__Set problem__: Copy out every one of the following rows verbatim, with no changes.

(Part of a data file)
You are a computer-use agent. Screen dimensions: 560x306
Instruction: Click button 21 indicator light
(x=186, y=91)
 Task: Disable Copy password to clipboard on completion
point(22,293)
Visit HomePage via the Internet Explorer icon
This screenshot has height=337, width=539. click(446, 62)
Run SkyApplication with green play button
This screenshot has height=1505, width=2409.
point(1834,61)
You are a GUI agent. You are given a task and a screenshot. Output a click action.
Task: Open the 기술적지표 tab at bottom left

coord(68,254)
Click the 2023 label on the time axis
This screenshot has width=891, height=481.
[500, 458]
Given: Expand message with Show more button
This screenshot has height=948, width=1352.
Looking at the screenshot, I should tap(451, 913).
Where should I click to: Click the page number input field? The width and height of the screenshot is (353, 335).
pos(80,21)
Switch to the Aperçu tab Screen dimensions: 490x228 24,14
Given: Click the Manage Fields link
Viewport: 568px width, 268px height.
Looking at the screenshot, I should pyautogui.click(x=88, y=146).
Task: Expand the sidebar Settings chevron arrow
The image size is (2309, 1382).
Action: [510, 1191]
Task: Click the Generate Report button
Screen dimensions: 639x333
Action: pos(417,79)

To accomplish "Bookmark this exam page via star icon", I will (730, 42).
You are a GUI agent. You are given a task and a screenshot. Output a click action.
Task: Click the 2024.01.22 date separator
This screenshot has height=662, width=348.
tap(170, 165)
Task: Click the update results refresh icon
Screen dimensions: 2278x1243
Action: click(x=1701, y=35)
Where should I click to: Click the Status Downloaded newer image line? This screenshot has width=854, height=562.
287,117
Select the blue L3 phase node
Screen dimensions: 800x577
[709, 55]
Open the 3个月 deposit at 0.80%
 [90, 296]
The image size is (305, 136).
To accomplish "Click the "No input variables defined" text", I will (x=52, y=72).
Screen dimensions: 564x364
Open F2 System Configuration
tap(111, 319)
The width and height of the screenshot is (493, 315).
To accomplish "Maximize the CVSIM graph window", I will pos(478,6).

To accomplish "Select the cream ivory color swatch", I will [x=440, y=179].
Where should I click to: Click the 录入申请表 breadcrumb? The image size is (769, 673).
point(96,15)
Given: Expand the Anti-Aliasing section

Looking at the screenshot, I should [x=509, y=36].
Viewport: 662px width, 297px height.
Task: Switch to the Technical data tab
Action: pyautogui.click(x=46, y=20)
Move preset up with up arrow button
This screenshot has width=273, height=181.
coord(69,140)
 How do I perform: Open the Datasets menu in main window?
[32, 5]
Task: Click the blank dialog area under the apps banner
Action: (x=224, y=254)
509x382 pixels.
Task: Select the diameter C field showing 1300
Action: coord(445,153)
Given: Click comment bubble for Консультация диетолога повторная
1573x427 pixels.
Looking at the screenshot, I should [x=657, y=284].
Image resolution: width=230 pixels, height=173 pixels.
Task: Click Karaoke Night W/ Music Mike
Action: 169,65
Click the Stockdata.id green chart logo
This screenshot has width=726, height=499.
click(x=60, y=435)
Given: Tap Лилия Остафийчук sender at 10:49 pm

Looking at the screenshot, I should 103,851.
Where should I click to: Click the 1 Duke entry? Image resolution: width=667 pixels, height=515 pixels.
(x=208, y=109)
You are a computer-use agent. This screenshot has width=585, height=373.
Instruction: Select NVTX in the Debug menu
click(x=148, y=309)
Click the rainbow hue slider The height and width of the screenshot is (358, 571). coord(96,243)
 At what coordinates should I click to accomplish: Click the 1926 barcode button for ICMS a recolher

__Task solution__:
You are a computer-use agent. Screen dimensions: 560x306
Instruction: Click button 21 indicator light
(x=186, y=91)
 Task: Disable Copy password to clipboard on completion
point(22,293)
Visit HomePage via the Internet Explorer icon
This screenshot has height=337, width=539. click(446, 62)
Run SkyApplication with green play button
This screenshot has height=1505, width=2409.
point(1834,61)
You are a GUI agent. You are given a task and a screenshot. Output a click action.
Task: Open the 기술적지표 tab at bottom left

coord(68,254)
Click the 2023 label on the time axis
This screenshot has width=891, height=481.
[500, 458]
Given: Expand message with Show more button
This screenshot has height=948, width=1352.
Looking at the screenshot, I should tap(451, 913).
Where should I click to: Click the page number input field? The width and height of the screenshot is (353, 335).
pos(80,21)
Switch to the Aperçu tab Screen dimensions: 490x228 24,14
Given: Click the Manage Fields link
Viewport: 568px width, 268px height.
Looking at the screenshot, I should pyautogui.click(x=88, y=146).
Task: Expand the sidebar Settings chevron arrow
The image size is (2309, 1382).
Action: [510, 1191]
Task: Click the Generate Report button
Screen dimensions: 639x333
Action: pos(417,79)

To accomplish "Bookmark this exam page via star icon", I will (730, 42).
You are a GUI agent. You are given a task and a screenshot. Output a click action.
Task: Click the 2024.01.22 date separator
This screenshot has height=662, width=348.
tap(170, 165)
Task: Click the update results refresh icon
Screen dimensions: 2278x1243
Action: click(x=1701, y=35)
Where should I click to: Click the Status Downloaded newer image line? This screenshot has width=854, height=562.
287,117
Select the blue L3 phase node
Screen dimensions: 800x577
[709, 55]
Open the 3个月 deposit at 0.80%
 [90, 296]
The image size is (305, 136).
To accomplish "Click the "No input variables defined" text", I will (x=52, y=72).
Screen dimensions: 564x364
Open F2 System Configuration
tap(111, 319)
The width and height of the screenshot is (493, 315).
To accomplish "Maximize the CVSIM graph window", I will pos(478,6).

To accomplish "Select the cream ivory color swatch", I will [x=440, y=179].
Where should I click to: Click the 录入申请表 breadcrumb? The image size is (769, 673).
point(96,15)
Given: Expand the Anti-Aliasing section

Looking at the screenshot, I should [x=509, y=36].
Viewport: 662px width, 297px height.
Task: Switch to the Technical data tab
Action: pyautogui.click(x=46, y=20)
Move preset up with up arrow button
This screenshot has width=273, height=181.
coord(69,140)
 How do I perform: Open the Datasets menu in main window?
[32, 5]
Task: Click the blank dialog area under the apps banner
Action: (x=224, y=254)
509x382 pixels.
Task: Select the diameter C field showing 1300
Action: coord(445,153)
Given: Click comment bubble for Консультация диетолога повторная
1573x427 pixels.
Looking at the screenshot, I should [x=657, y=284].
Image resolution: width=230 pixels, height=173 pixels.
Task: Click Karaoke Night W/ Music Mike
Action: 169,65
Click the Stockdata.id green chart logo
This screenshot has width=726, height=499.
click(x=60, y=435)
Given: Tap Лилия Остафийчук sender at 10:49 pm

Looking at the screenshot, I should 103,851.
Where should I click to: Click the 1 Duke entry? Image resolution: width=667 pixels, height=515 pixels.
(x=208, y=109)
You are a computer-use agent. This screenshot has width=585, height=373.
Instruction: Select NVTX in the Debug menu
click(x=148, y=309)
Click the rainbow hue slider The height and width of the screenshot is (358, 571). coord(96,243)
 At what coordinates should I click to accomplish: Click the 1926 barcode button for ICMS a recolher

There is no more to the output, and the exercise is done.